My father in law is quite curious about what I do, and as a man getting on a bit in life and who has experienced a fair amount of bullshit from younger people in his role as a teacher, I can also tell he is a little bit sceptical about what I claim do. This scepticism is exacerbated by the fact that since I’ve been impregnating his lovely daughter, I’ve been a graphic designer, then an art director/creative director, then I suddenly became an illustrator, and now I use the word ‘semiotician’.
It took me about 4 years to explain to him the fundamental difference between design and illustration in a way he could understand clearly. He seemed quite suspicious about it all and refused to acknowledge that I had changed career. He questioned me at great length each time we met, and the process of explaining the difference took years.
Just as he was finally ‘getting it’, the distinction became violently confused once again thanks to his best friend discovering he could treat his digital photography to a microsoft paint filter that made photographs look like very shit wood cut illustrations. All the years of careful explanation were swept away in an instant the moment his friend proudly produced his portfolio of shit digital woodcut photographs of the lake district, prompting my father in law to challenge me to explain my ‘claims’ in light of these shit woodcut photographs, in a vaguely accusatory tone.
he had finally begun to grapple with the fog and comprehend the first vague outlines of distinction that separated and defined the disciplines of design and illustration just as I switched career again and became a cultural analyst, known in short-hand as ‘a semiotician’.
So each time we’ve met since then I’ve tried to explain what it is I do, and he remains sceptical and suspicious and questions in the style of a patient person who knows he’s dealing with a liar, but wants to play the long game in order to allow me to talk myself into a corner.
One of the first times I tried to explain to him what commercial semiotics was about, I talked about ‘encoded meanings’ and he wanted to know what they meant, so I said ‘everything we make and produce carries with it a layer of implied meaning in addition to, and often supporting, the intended meaning’. he needed a few examples, and then I said to him ’ We all use codes to understand the nature of the thing we’re interacting with. At its most simple level, nature offers us sets of codes that we understand almost subliminally… the wasp, for example, is encoded with signals that warn us of danger… yellow and black stripes. We understand yellow and black stripes as being an urgent warning.’

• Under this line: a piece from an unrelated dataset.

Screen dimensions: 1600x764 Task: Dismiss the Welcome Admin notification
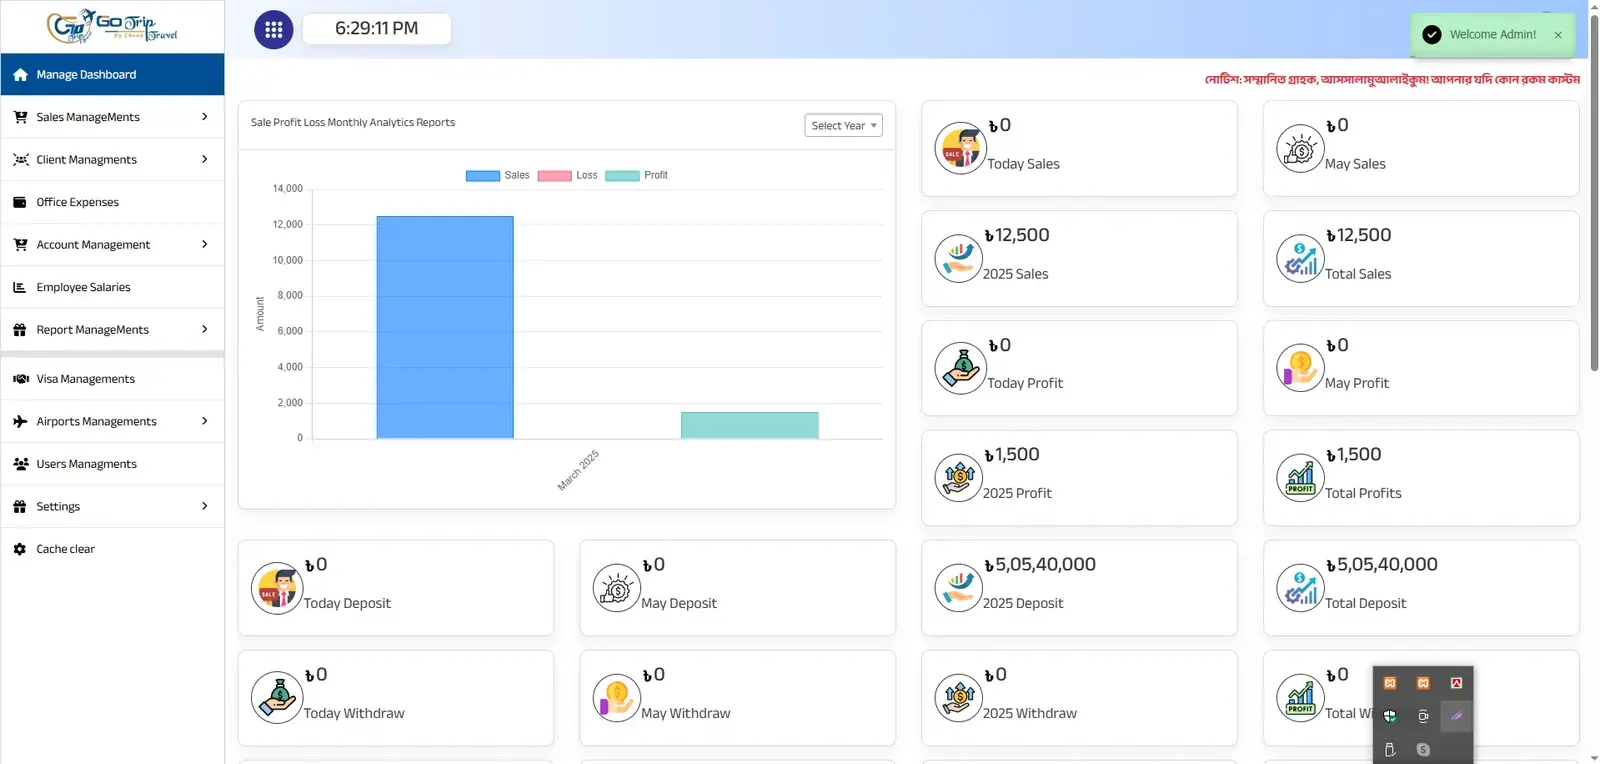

We met again fairly recently, and he confessed that he still wasn’t entirely sure what it is that I do, and that nobody he ever speaks to has ever heard of ‘semiotics’ (the implication being that I may have made it up as a cover for my drugs and people smuggling business). He asked me if I had thought of a better way to explain it to him, so wearily, I told him about a few projects I’d worked on over the last year, and explained what I did and how it was beneficial to the client.
His frown grew with each explanation. Eventually I ran out of projects to tell him about and I fell silent. He continued frowning for a while, then he looked up and said, “none of what you’ve just just told me has anything at all to do with wasps. Last time you tried to describe your job, you told us very clearly that you dissected wasps.”